▸ **Short problem**: Could you update the items below by replacing "Оптовикам" with "Оптовым покупателям" throughout and keeping everything else unchanged? Leave the pictures out of your answer.

^^^^^^^^^^^^^^^^

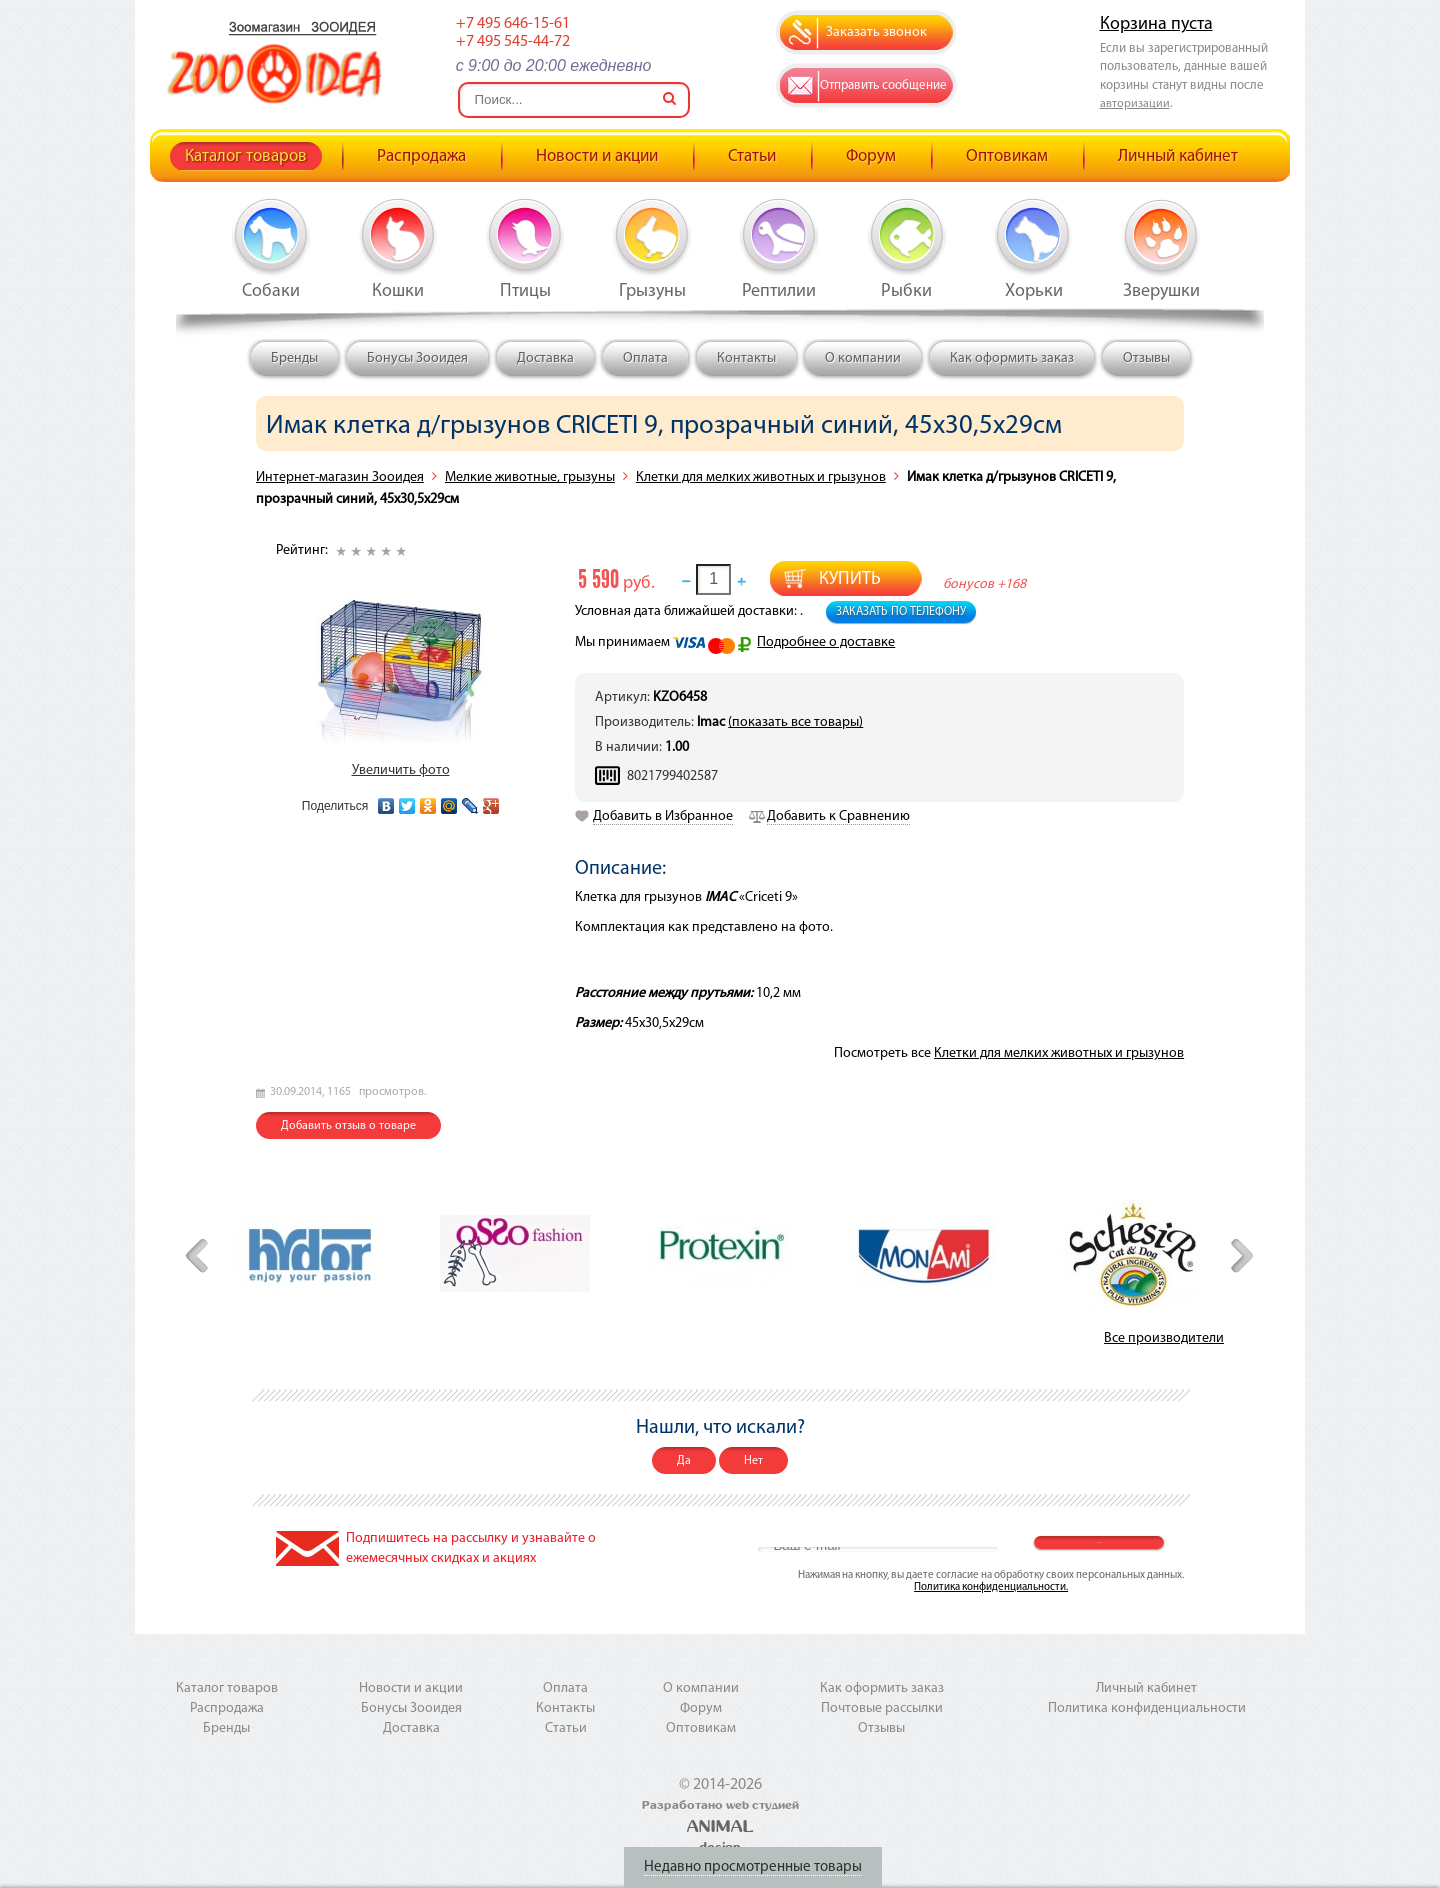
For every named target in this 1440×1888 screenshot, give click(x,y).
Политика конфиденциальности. (991, 1587)
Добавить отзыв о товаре (348, 1126)
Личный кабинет (1178, 156)
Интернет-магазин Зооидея (340, 477)
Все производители (1164, 1338)
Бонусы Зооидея (417, 358)
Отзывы (1146, 358)
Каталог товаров (246, 156)
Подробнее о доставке (826, 642)
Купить (850, 579)
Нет (753, 1461)
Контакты (746, 358)
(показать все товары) (795, 722)
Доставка (545, 358)
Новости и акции (597, 156)
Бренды (294, 358)
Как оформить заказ (1012, 358)
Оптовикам (1007, 156)
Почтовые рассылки (882, 1708)
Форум (871, 156)
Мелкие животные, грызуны (530, 477)
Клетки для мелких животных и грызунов (761, 477)
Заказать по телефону (901, 612)
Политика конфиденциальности (1147, 1708)
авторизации (1135, 104)
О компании (863, 358)
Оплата (645, 358)
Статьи (752, 156)
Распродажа (421, 156)
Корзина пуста (1156, 24)
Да (684, 1461)
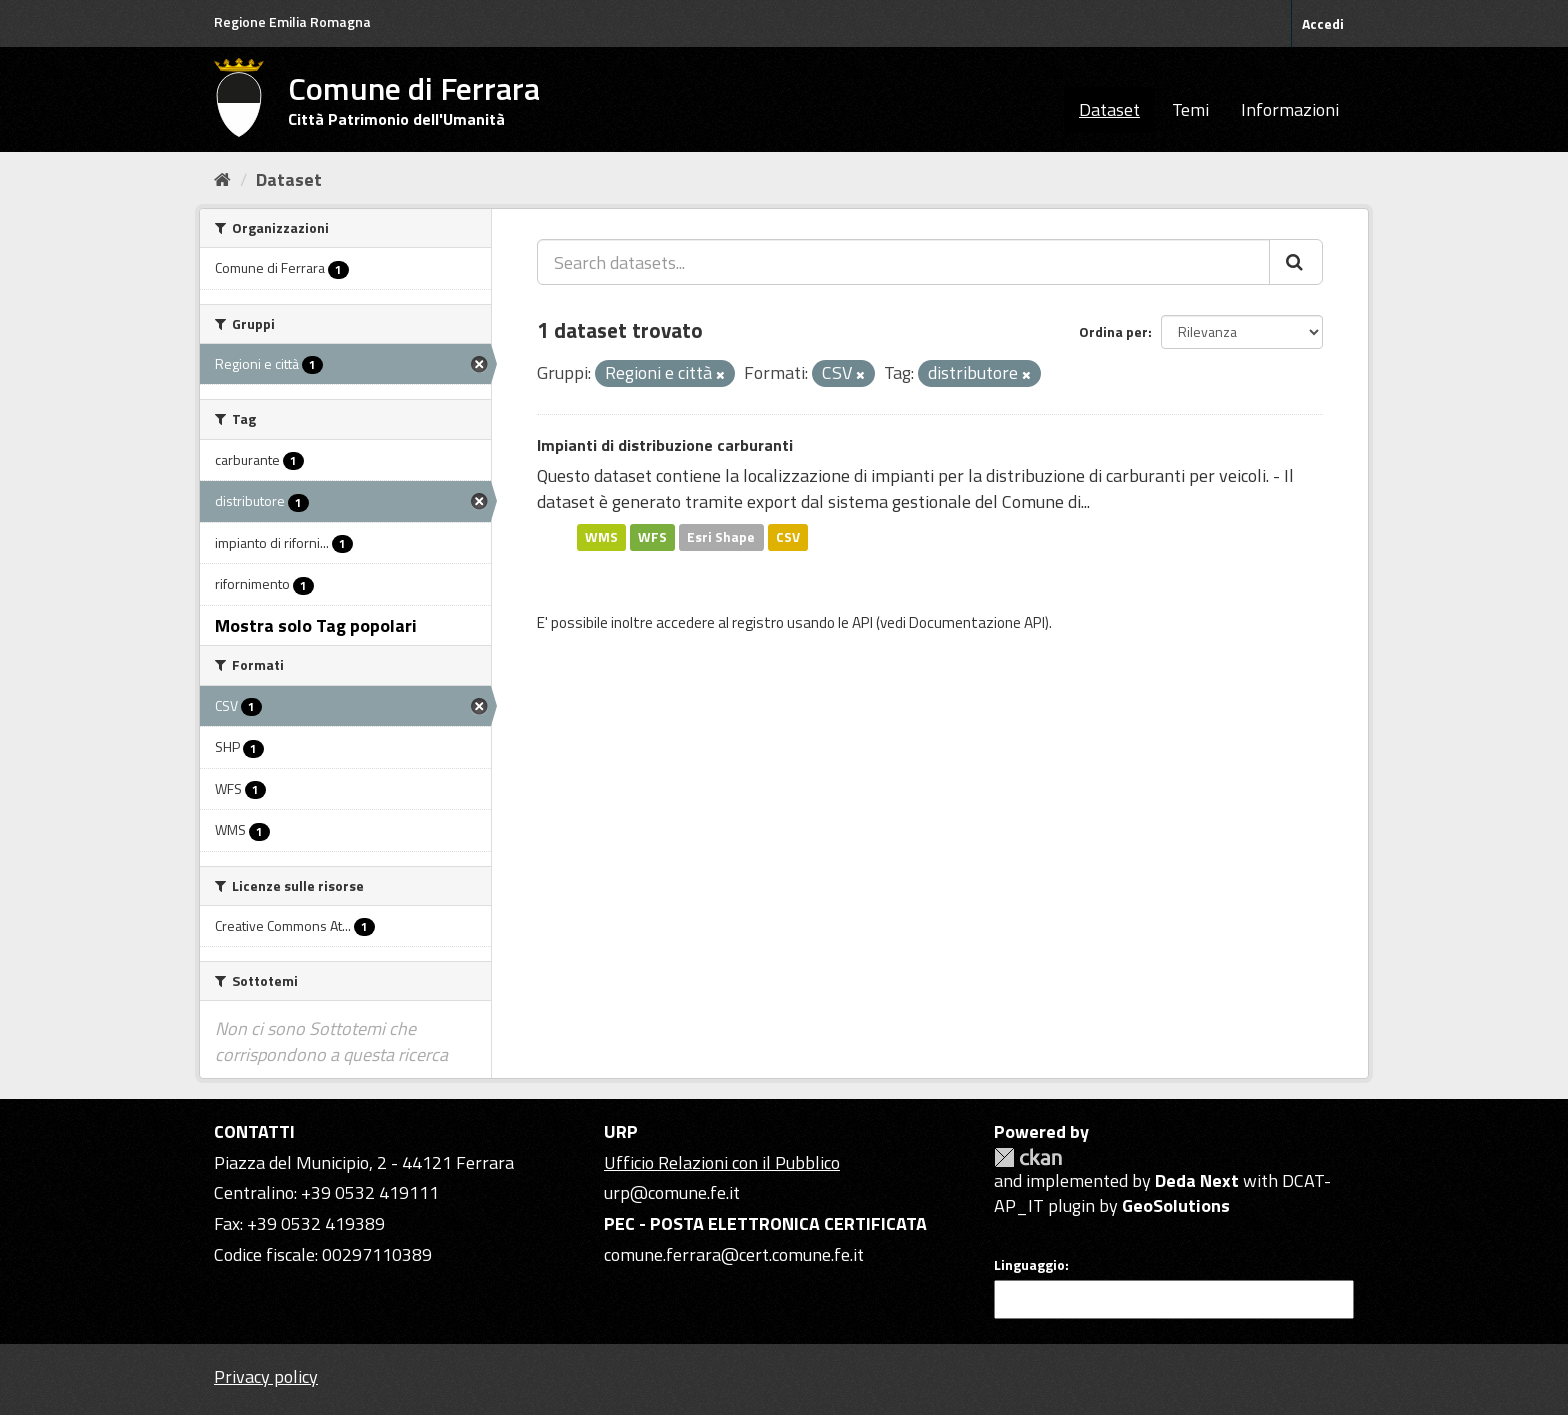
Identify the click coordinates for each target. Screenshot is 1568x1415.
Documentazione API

^^^^^^^^^^^^^^^^

▸ **Solution to the problem**:
For every named target in this 1440×1888 screenshot, give click(x,y).
Политика конфиденциальности. (991, 1587)
Добавить отзыв о товаре (348, 1126)
Личный кабинет (1178, 156)
Интернет-магазин Зооидея (340, 477)
Все производители (1164, 1338)
Бонусы Зооидея (417, 358)
Отзывы (1146, 358)
Каталог товаров (246, 156)
Подробнее о доставке (826, 642)
Купить (850, 579)
Нет (753, 1461)
Контакты (746, 358)
(показать все товары) (795, 722)
Доставка (545, 358)
Новости и акции (597, 156)
Бренды (294, 358)
Как оформить заказ (1012, 358)
Оптовым покупателям (1007, 156)
Почтовые рассылки (882, 1708)
Форум (871, 156)
Мелкие животные, грызуны (530, 477)
Клетки для мелких животных и грызунов (761, 477)
Заказать по телефону (901, 612)
Политика конфиденциальности (1147, 1708)
авторизации (1135, 104)
О компании (863, 358)
Оплата (645, 358)
Статьи (752, 156)
Распродажа (421, 156)
Корзина пуста (1156, 24)
Да (684, 1461)
Identify the click coordinates for each target. Screenshot is 1568x1415.
Documentazione API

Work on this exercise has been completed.